Like many, I read with anticipation about the dedication of the Rome Italy temple. The many pictures and headlines in the news focused on the historic trip with all the members of the Quorum of the Twelve Apostles together outside the state of Utah since 2002 and outside the United States for the first time. Seeing so many males in the iconic pictures, I could not help but wonder: Where was the female leadership of the church? The lack of female leadership of the church in attendance at the historic event portrays to the world that women are an addendum in the Church of Jesus Christ of Latter-day Saints.

On International Women’s Day, two days before the Rome temple dedication, Sister Jean B. Bingham, Relief Society general president, and Sister Bonnie H. Cordon, Young Women general president, finally made a headline; these female leaders were meeting with the First Lady of Ghana on an eleven day tour of West Africa. Sister Bingham and Sister Cordon were making important humanitarian connections, but two of the highest female leaders of the church were not included in the historic dedication of the Rome temple and the meeting with the Pope. On March 11, the church newsroom Facebook account posted another historic photo of the wives of the Quorum of the Twelve Apostles in front of the temple.

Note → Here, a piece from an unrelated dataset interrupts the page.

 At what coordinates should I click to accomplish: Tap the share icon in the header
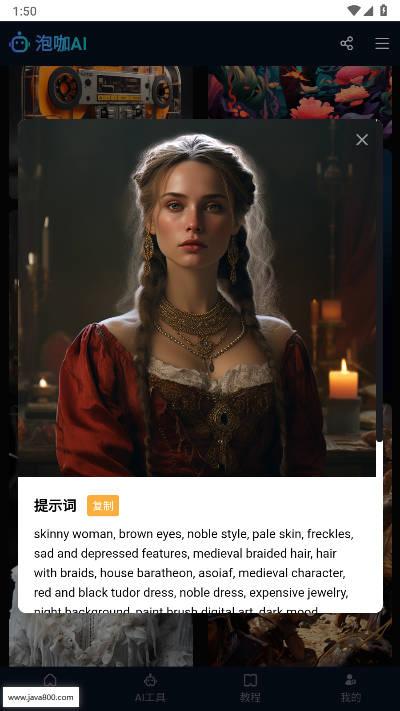pyautogui.click(x=346, y=44)
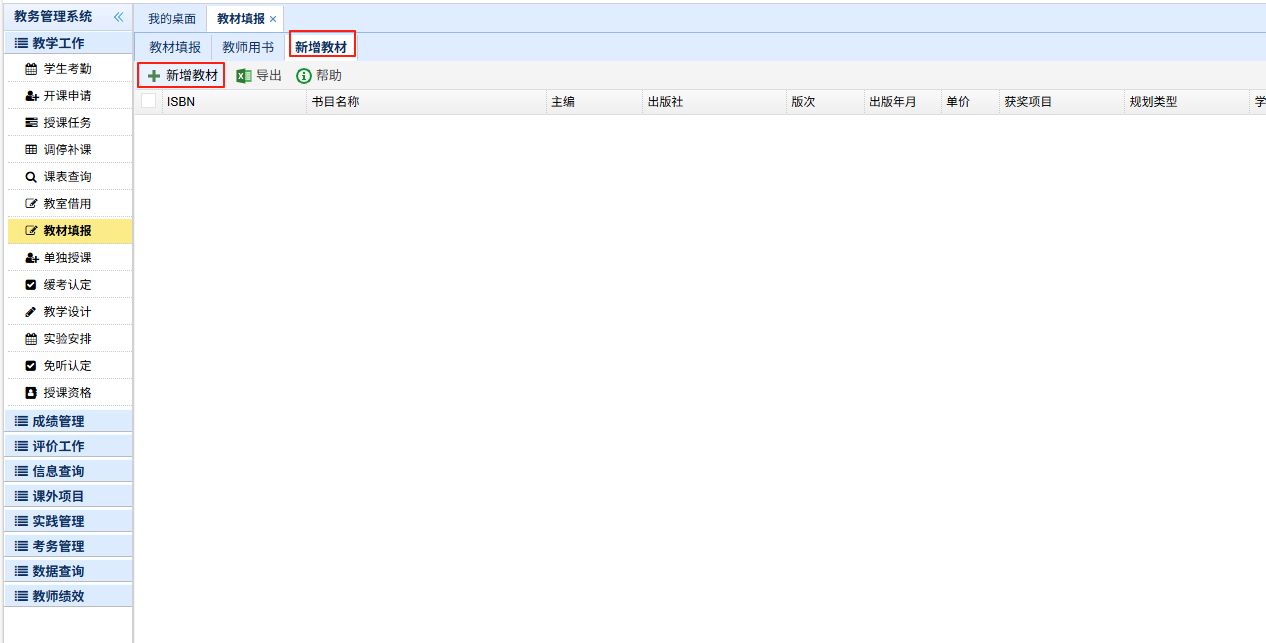
Task: Switch to the 教师用书 sub-tab
Action: (x=248, y=47)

Yes, the wives are women who sacrifice time and work incredibly hard with their husbands, but these women are not seen as spiritual leaders based on their own merits; rather, they are addenda to their husbands who are the spiritual leaders of the church. The post stated: “These women accompanied their husbands, members of the First Presidency and Quorum of the Twelve Apostles, for the Rome Italy Temple dedication events.” I appreciate the wives of the leaders; however, the lack of female leaders based on their own merits in attendance at the historic Rome temple dedication and the meeting with the Pope was a lost opportunity.

This lack of female leadership in the global spotlight reminded me of when I attended a regional leadership meeting with Elder Neil L. Andersen at the end of February in Utah County; the discrepancy between male and female leadership opportunities was glaringly obvious. Below is a discussion of some of the nuanced slights and unintended disrespect that concerned me.

Like most leadership conferences, there were short remarks by local leadership, all male. Each of the speakers welcomed the women and expressed joy that women were able to join in the conference. The stake presidents, bishops, and elders quorum presidents had been in a previous two-hour meeting—making the current meeting with the women an addendum. Of the seven people on the stand, only two people were women; they were only there because of a calling they received as a couple (mission president and his wife, temple president and temple matron) with their husband seen as the head of these leadership positions. Having no women on the stand without a husband portrays that women only can reach limited local leadership positions if we have a husband who is a spiritual leader.

There was a wide disparity between the platitudes and actions coming from the speakers. The leaders at this meeting continually told the women that we are strong and good examples, but, in spite of their words, we women do not have as many opportunities to be leaders. Among these platitudes, Elder Andersen remarked, “Sisters: Nothing really happens unless you are involved.” The congregation laughed; I did not find this statement funny. The question must be asked: Why are the sisters needed to get callings done? If responsibilities are left incomplete, we need to consider ways to share the workload, motivate the people responsible with clearer purpose, or find more suited positions for them. If more leadership callings were created for women, the load on the male leadership could be lightened, and men could fulfill more responsibilities of the divine calling of fatherhood.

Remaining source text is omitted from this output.